#### [What you should do]
Rewrite the lines below, substituting "screen capture" for every "screenshot" and changing nothing else. Leave out the pictures.

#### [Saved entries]
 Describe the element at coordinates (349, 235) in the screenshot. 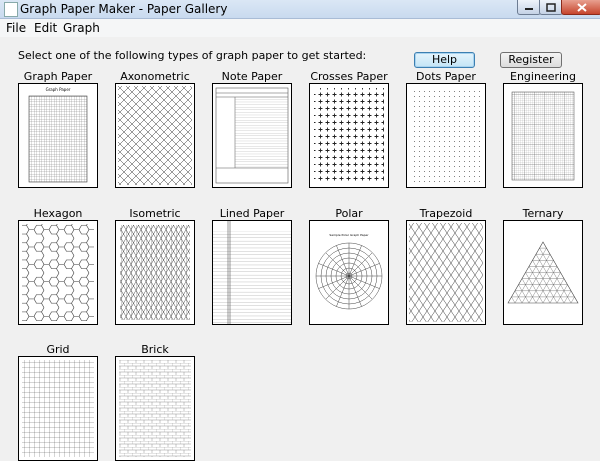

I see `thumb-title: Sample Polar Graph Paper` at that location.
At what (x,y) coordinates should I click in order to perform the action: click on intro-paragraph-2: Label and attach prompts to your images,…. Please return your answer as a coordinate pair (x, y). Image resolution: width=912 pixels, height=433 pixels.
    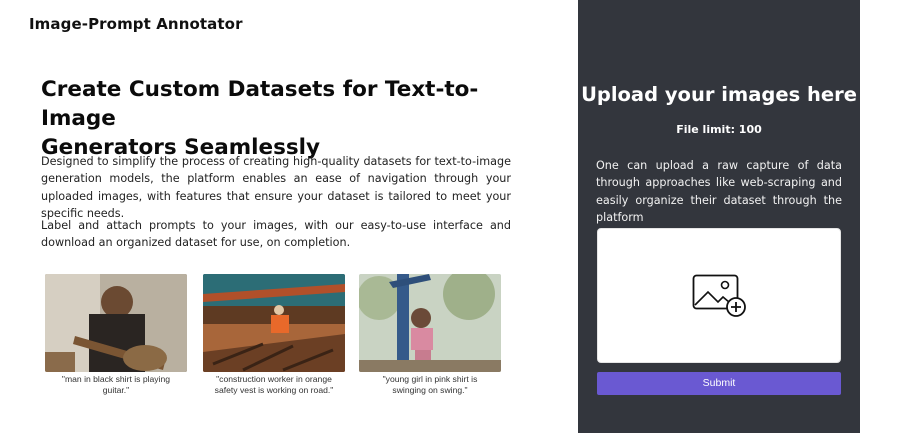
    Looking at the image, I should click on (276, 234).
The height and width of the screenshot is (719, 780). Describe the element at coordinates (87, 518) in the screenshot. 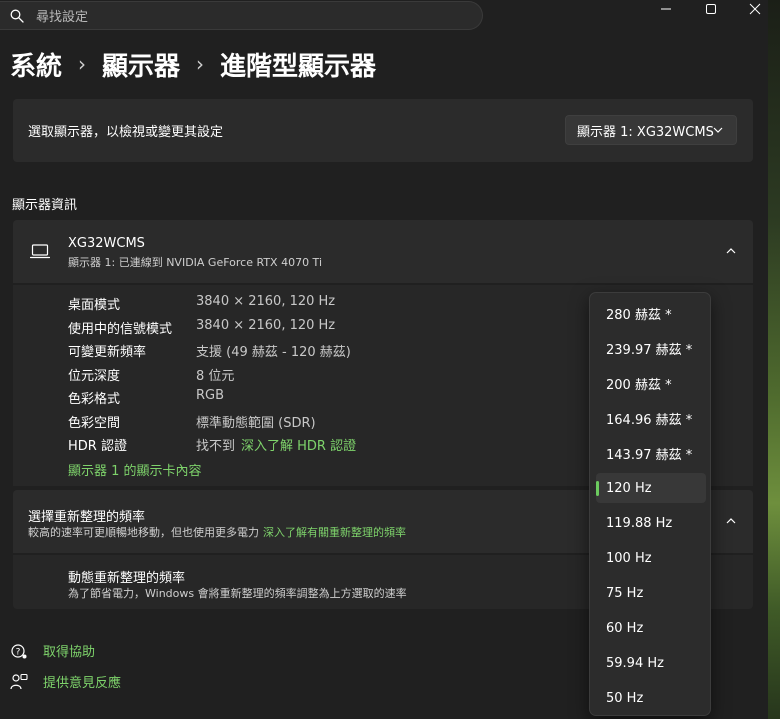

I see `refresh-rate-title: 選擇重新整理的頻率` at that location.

#### [Solution below]
 Describe the element at coordinates (349, 235) in the screen capture. 

I see `thumb-title: Sample Polar Graph Paper` at that location.
At what (x,y) coordinates should I click in order to perform the action: click on intro-paragraph-2: Label and attach prompts to your images,…. Please return your answer as a coordinate pair (x, y). Image resolution: width=912 pixels, height=433 pixels.
    Looking at the image, I should click on (276, 234).
The height and width of the screen capture is (719, 780). Describe the element at coordinates (87, 518) in the screen capture. 

I see `refresh-rate-title: 選擇重新整理的頻率` at that location.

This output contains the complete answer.